[Stored dataset items]
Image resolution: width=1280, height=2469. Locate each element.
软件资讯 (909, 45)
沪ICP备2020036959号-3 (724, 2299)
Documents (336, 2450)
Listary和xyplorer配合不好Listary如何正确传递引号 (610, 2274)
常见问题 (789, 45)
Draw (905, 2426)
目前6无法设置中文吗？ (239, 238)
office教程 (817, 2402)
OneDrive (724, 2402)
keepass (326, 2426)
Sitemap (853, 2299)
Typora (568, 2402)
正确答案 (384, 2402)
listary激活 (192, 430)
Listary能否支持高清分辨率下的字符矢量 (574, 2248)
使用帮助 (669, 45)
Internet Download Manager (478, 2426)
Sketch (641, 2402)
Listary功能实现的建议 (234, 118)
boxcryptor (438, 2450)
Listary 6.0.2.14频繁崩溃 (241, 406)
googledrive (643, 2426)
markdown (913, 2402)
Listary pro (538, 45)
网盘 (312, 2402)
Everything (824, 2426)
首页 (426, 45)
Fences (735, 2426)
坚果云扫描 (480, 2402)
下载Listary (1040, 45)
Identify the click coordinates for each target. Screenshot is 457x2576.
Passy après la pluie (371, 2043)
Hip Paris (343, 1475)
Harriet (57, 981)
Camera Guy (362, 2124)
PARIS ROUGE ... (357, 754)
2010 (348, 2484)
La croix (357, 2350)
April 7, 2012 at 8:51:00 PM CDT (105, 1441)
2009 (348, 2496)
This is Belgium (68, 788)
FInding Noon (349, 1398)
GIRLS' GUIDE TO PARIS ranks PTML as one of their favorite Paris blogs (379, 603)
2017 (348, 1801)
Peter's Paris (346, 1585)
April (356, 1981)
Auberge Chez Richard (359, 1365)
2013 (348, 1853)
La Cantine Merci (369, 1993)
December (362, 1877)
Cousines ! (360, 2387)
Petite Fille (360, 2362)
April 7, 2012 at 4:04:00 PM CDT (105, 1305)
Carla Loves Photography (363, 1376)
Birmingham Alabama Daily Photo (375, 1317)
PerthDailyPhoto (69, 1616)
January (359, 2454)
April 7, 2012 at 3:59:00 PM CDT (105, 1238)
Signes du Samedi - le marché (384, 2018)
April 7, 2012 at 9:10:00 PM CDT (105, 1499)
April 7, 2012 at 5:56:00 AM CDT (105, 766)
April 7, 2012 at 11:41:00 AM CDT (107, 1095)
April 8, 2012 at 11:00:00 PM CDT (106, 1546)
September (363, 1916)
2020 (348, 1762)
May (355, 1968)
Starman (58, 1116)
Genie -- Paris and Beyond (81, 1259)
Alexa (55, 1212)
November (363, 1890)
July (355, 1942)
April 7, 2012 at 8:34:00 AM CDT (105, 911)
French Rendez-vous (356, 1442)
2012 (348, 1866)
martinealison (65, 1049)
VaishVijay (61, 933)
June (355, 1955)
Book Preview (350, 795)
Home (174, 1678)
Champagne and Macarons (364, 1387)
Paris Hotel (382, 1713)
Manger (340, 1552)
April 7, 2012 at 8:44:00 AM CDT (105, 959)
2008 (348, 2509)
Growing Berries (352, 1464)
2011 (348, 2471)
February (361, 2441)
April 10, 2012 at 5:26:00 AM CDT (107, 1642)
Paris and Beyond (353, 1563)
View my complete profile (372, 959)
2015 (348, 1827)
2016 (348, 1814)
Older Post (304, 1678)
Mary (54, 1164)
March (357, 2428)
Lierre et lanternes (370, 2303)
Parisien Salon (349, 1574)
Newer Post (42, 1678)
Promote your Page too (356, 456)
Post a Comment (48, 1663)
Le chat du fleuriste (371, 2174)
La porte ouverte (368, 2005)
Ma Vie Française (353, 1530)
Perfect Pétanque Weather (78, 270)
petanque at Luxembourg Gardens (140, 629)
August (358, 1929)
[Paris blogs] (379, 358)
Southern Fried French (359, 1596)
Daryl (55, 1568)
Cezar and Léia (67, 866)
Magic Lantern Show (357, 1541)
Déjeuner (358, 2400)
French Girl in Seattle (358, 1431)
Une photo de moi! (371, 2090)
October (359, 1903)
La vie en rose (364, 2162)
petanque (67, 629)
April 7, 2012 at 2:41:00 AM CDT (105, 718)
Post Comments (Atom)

> [Task item] Copy each entry exactly.

> [Task answer]
Image resolution: width=1280, height=2469. Locate each element.
软件资讯 (909, 45)
沪ICP备2020036959号-3 (724, 2299)
Documents (336, 2450)
Listary和xyplorer配合不好Listary如何正确传递引号 (610, 2274)
常见问题 (789, 45)
Draw (905, 2426)
目前6无法设置中文吗？ (239, 238)
office教程 (817, 2402)
OneDrive (724, 2402)
keepass (326, 2426)
Sitemap (853, 2299)
Typora (568, 2402)
正确答案 (384, 2402)
listary激活 (192, 430)
Listary能否支持高清分辨率下的字符矢量 (574, 2248)
使用帮助 (669, 45)
Internet Download Manager (478, 2426)
Sketch (641, 2402)
Listary功能实现的建议 (234, 118)
boxcryptor (438, 2450)
Listary 6.0.2.14频繁崩溃 (241, 406)
googledrive (643, 2426)
markdown (913, 2402)
Listary pro (538, 45)
网盘 (312, 2402)
Everything (824, 2426)
首页 (426, 45)
Fences (735, 2426)
坚果云扫描 (480, 2402)
下载Listary (1040, 45)
Identify the click coordinates for each target. Screenshot is 457x2576.
Passy après la pluie (371, 2043)
Hip Paris (343, 1475)
Harriet (57, 981)
Camera Guy (362, 2124)
PARIS ROUGE ... (357, 754)
2010 (348, 2484)
La croix (357, 2350)
April 7, 2012 at 8:51:00 PM CDT (105, 1441)
2009 (348, 2496)
This is Belgium (68, 788)
FInding Noon (349, 1398)
GIRLS' GUIDE TO PARIS ranks PTML as one of their favorite Paris blogs (379, 603)
2017 (348, 1801)
Peter's Paris (346, 1585)
April (356, 1981)
Auberge Chez Richard (359, 1365)
2013 (348, 1853)
La Cantine Merci (369, 1993)
December (362, 1877)
Cousines ! (360, 2387)
Petite Fille (360, 2362)
April 7, 2012 at 4:04:00 PM CDT (105, 1305)
Carla Loves Photography (363, 1376)
Birmingham Alabama Daily Photo (375, 1317)
PerthDailyPhoto (69, 1616)
January (359, 2454)
April 7, 2012 at 3:59:00 PM CDT (105, 1238)
Signes du Samedi - le marché (384, 2018)
April 7, 2012 at 9:10:00 PM CDT (105, 1499)
April 7, 2012 at 5:56:00 AM CDT (105, 766)
April 7, 2012 at 11:41:00 AM CDT (107, 1095)
April 8, 2012 at 11:00:00 PM CDT (106, 1546)
September (363, 1916)
2020 (348, 1762)
May (355, 1968)
Starman (58, 1116)
Genie -- Paris and Beyond (81, 1259)
Alexa (55, 1212)
November (363, 1890)
July (355, 1942)
April 7, 2012 at 8:34:00 AM CDT (105, 911)
French Rendez-vous (356, 1442)
2012 (348, 1866)
martinealison (65, 1049)
VaishVijay (61, 933)
June (355, 1955)
Book Preview (350, 795)
Home (174, 1678)
Champagne and Macarons (364, 1387)
Paris Hotel (382, 1713)
Manger (340, 1552)
April 7, 2012 at 8:44:00 AM CDT (105, 959)
2008 (348, 2509)
Growing Berries (352, 1464)
2011 (348, 2471)
February (361, 2441)
April 10, 2012 at 5:26:00 AM CDT (107, 1642)
Paris and Beyond (353, 1563)
View my complete profile (372, 959)
2015 (348, 1827)
2016 (348, 1814)
Older Post (304, 1678)
Mary (54, 1164)
March (357, 2428)
Lierre et lanternes (370, 2303)
Parisien Salon (349, 1574)
Newer Post (42, 1678)
Promote your Page too (356, 456)
Post a Comment (48, 1663)
Le chat du fleuriste (371, 2174)
La porte ouverte (368, 2005)
Ma Vie Française (353, 1530)
Perfect Pétanque Weather (78, 270)
petanque at Luxembourg Gardens (140, 629)
August (358, 1929)
[Paris blogs] (379, 358)
Southern Fried French (359, 1596)
Daryl (55, 1568)
Cezar and Léia (67, 866)
Magic Lantern Show (357, 1541)
Déjeuner (358, 2400)
French Girl in Seattle (358, 1431)
Une photo de moi! (371, 2090)
October (359, 1903)
La vie en rose (364, 2162)
petanque (67, 629)
April 7, 2012 at 2:41:00 AM CDT (105, 718)
Post Comments (Atom)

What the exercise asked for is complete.